One thing I think about occasionally is the promotion that the Oz books received in their heyday. L. Frank Baum had been a salesman and a contributor to a magazine about decorating shop windows, so it’s not too surprising that he had some rather elaborate promotional concepts. I don’t know how popular the Wogglebug really was at the time of the Queer Visitors from the Marvelous Land of Oz comic pages, but it was apparently enough to inspire buttons, a card game (although from what I’ve read about it, the bug was really only on the cover and in the name), and an unlicensed ad for beer.
The Baum Bugle recently had an article about the Woozy toys made to promote the film version of The Patchwork Girl of Oz. From what I’ve heard, the Baums ended up with a lot of surplus Woozies after the movie flopped.
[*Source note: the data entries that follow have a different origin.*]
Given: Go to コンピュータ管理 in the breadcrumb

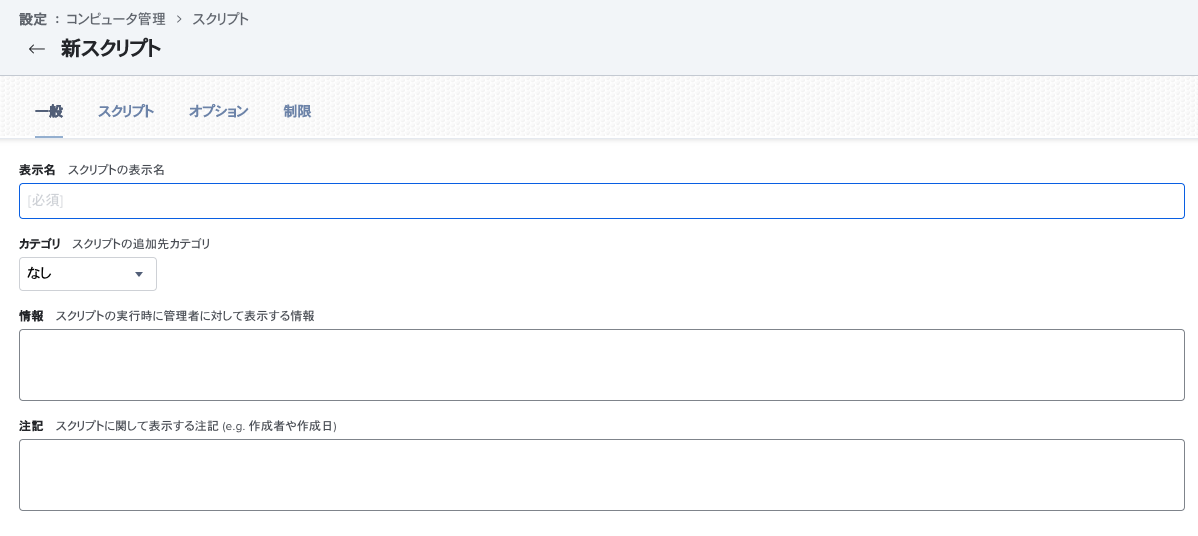Looking at the screenshot, I should [x=115, y=19].
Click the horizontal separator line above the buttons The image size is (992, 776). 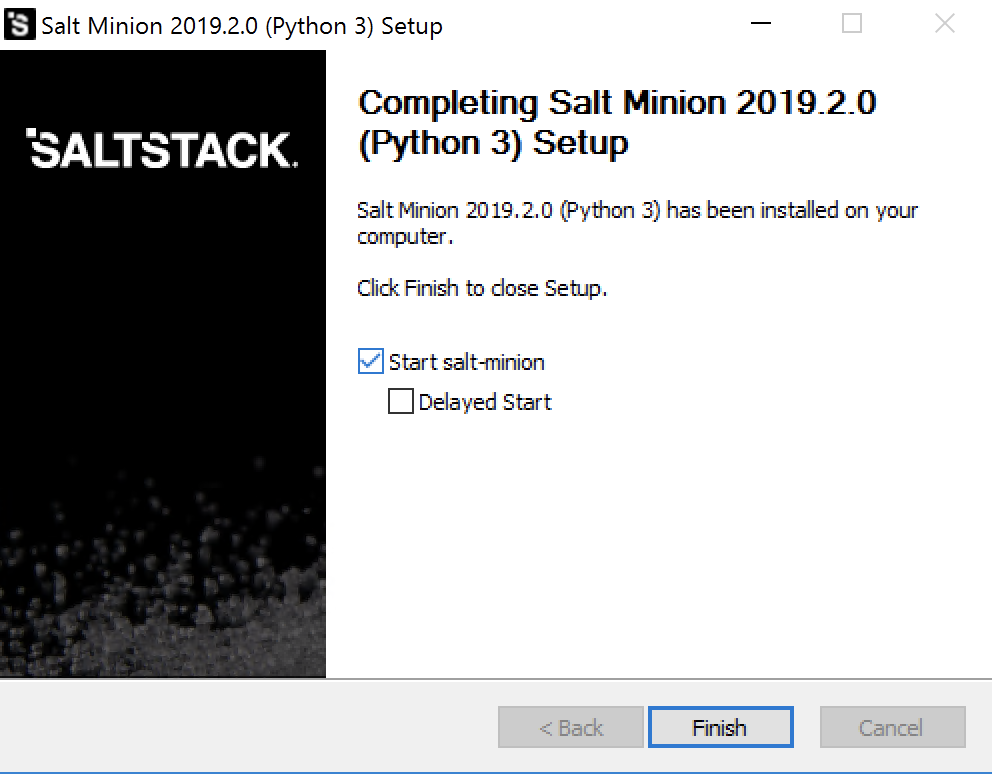click(496, 679)
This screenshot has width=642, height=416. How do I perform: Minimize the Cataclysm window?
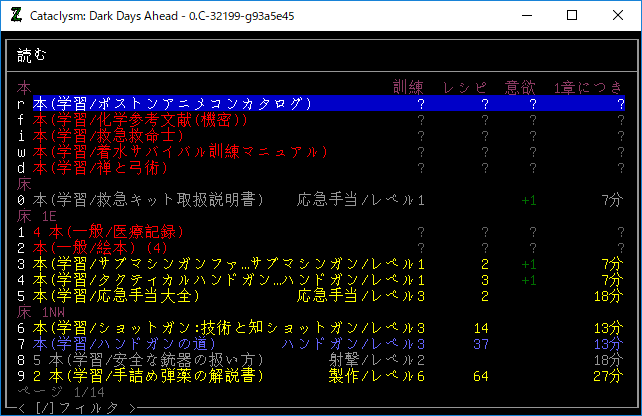click(x=518, y=16)
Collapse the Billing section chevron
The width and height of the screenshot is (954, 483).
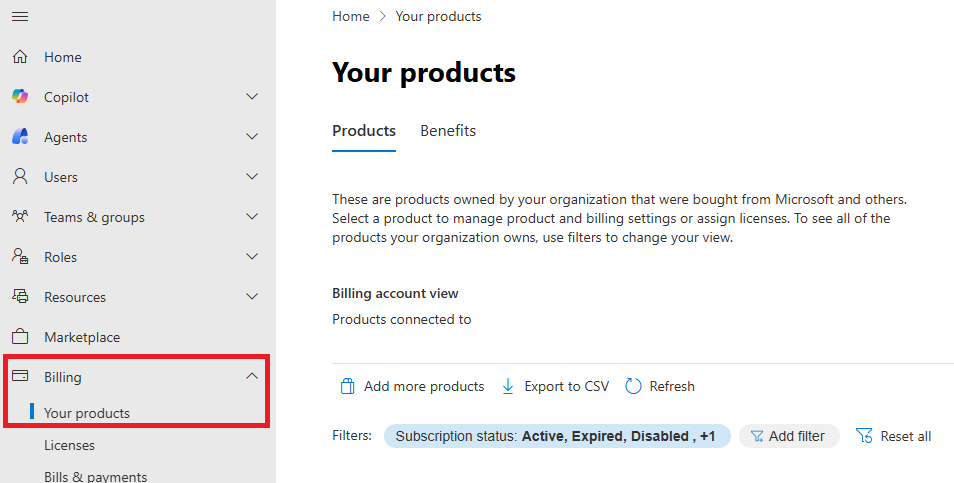coord(252,377)
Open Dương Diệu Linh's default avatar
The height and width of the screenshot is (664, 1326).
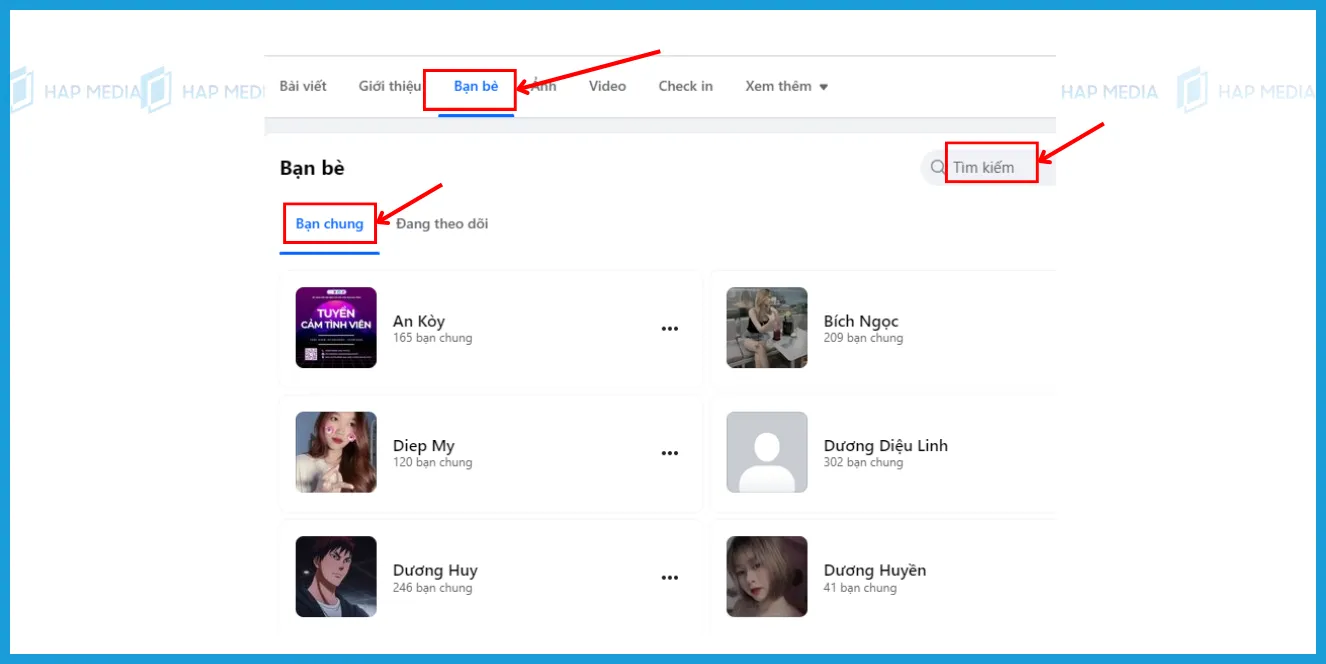[766, 452]
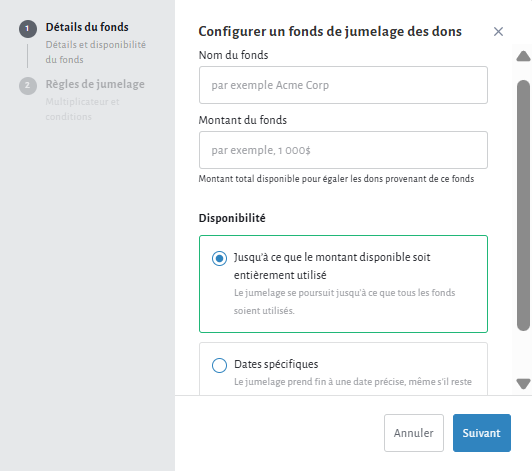
Task: Click the Annuler button
Action: [414, 433]
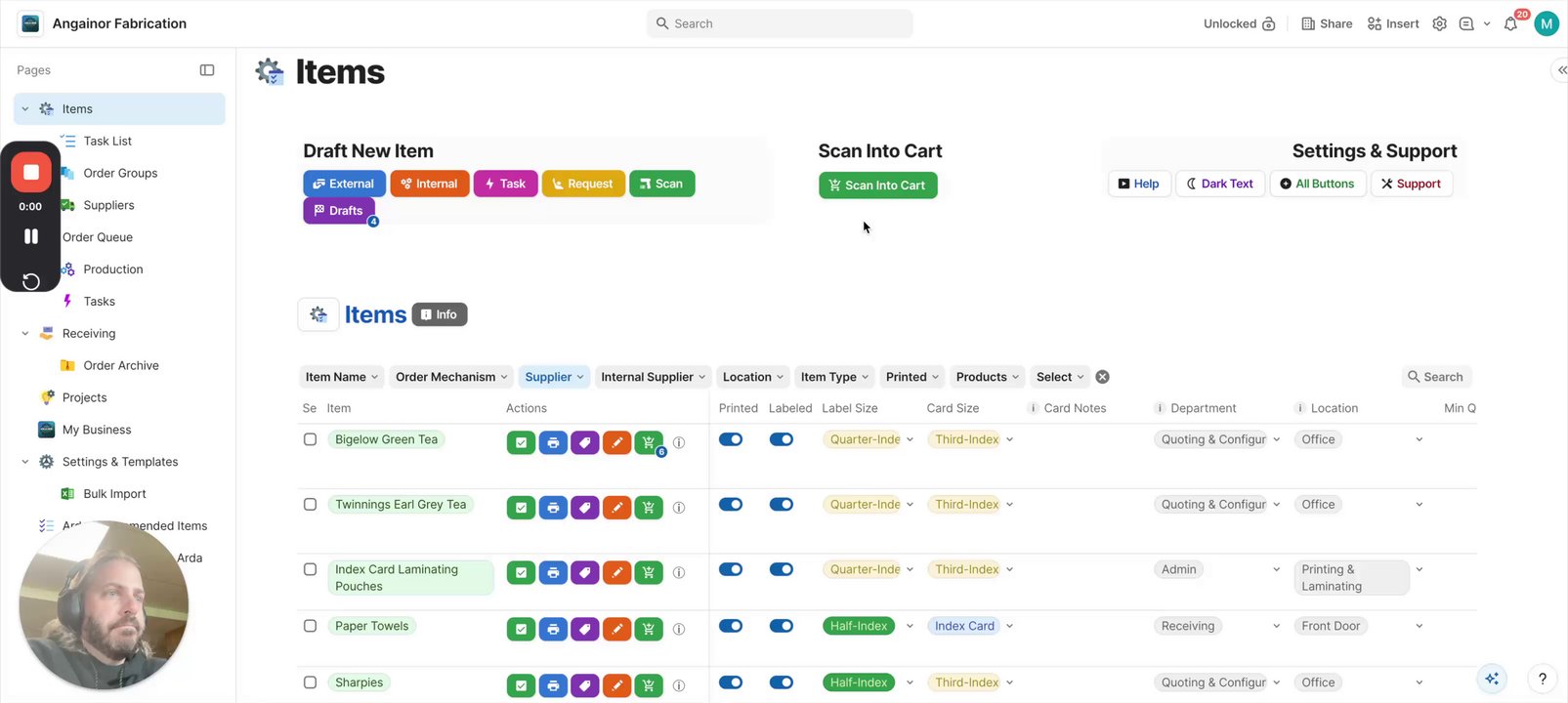Click the top search field
This screenshot has height=703, width=1568.
(780, 23)
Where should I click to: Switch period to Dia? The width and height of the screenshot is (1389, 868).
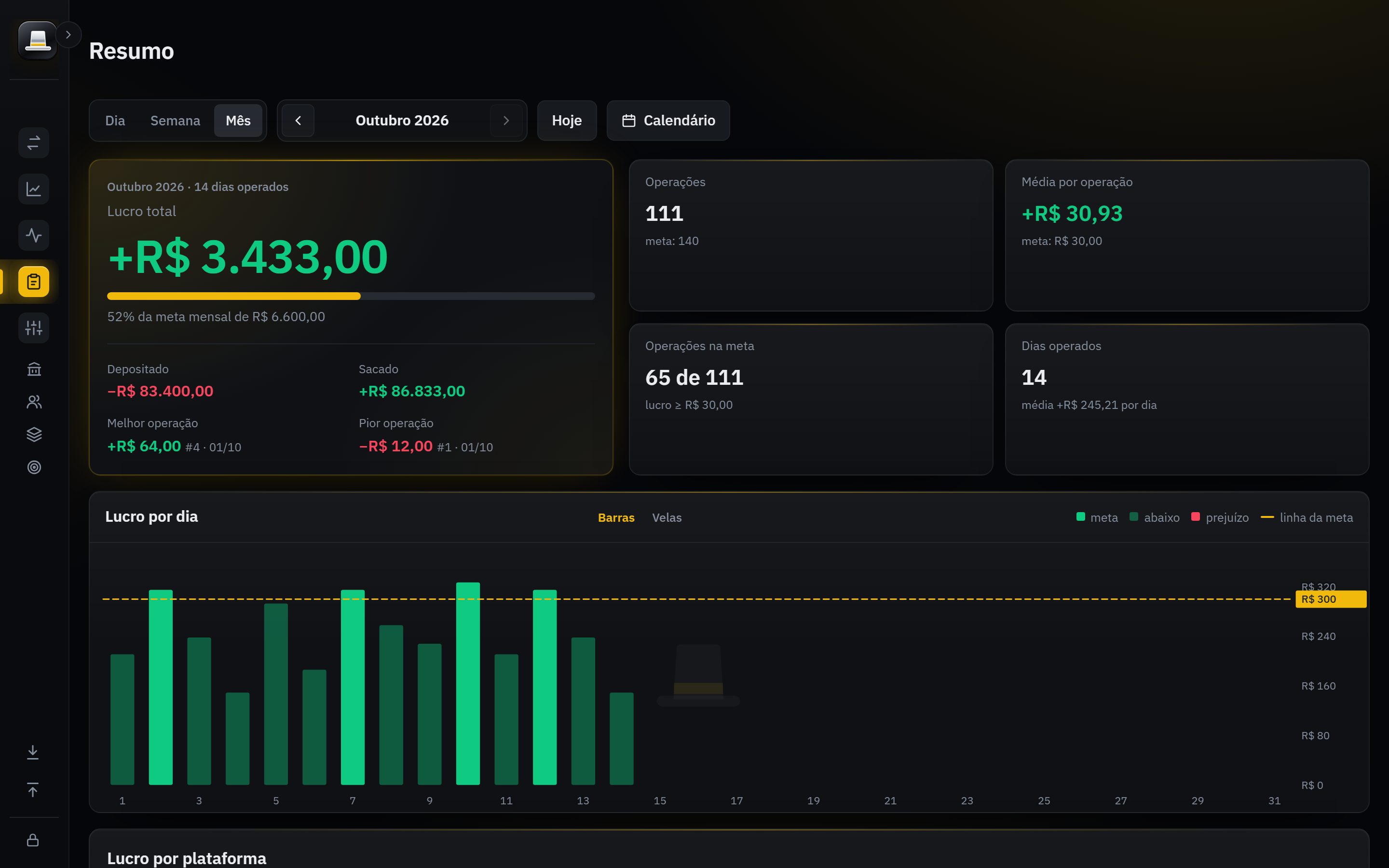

The Oz-Toy Book was released in 1915 by the publisher with John R. Neill’s illustrations but initially without Baum’s approval. The first Oz board game was released two years after Baum’s death. I’ve seen mentions of Baum claiming to have bought an island off the coast of California to build an Oz-themed amusement park. According to him, it was called Pedloe Island, but no such place existed, so it almost certainly wasn’t true. I have to wonder if he was riffing on how his former friend and collaborator W.W. Denslow really did buy an island in Bermuda, which he called Denslow’s Island. There’s a “lo” in both of them, after all. I’m not sure there was an actual Oz-themed park until 1970, when one opened at a ski resort in Beech Mountain, North Carolina.
It only ever had one ride, a ski lift modified to look like hot air balloons; and it closed in 1980. While much of it was damaged by a fire in 1975, the park still exists and some of the structures are intact, and there are annual events hosted there. When I attended my first Oz Convention in 1994, there was a presentation about a planned Oz park in Kansas City, Kansas, mostly based on the MGM movie but with some nods to the books.
I still have the concept book we received then.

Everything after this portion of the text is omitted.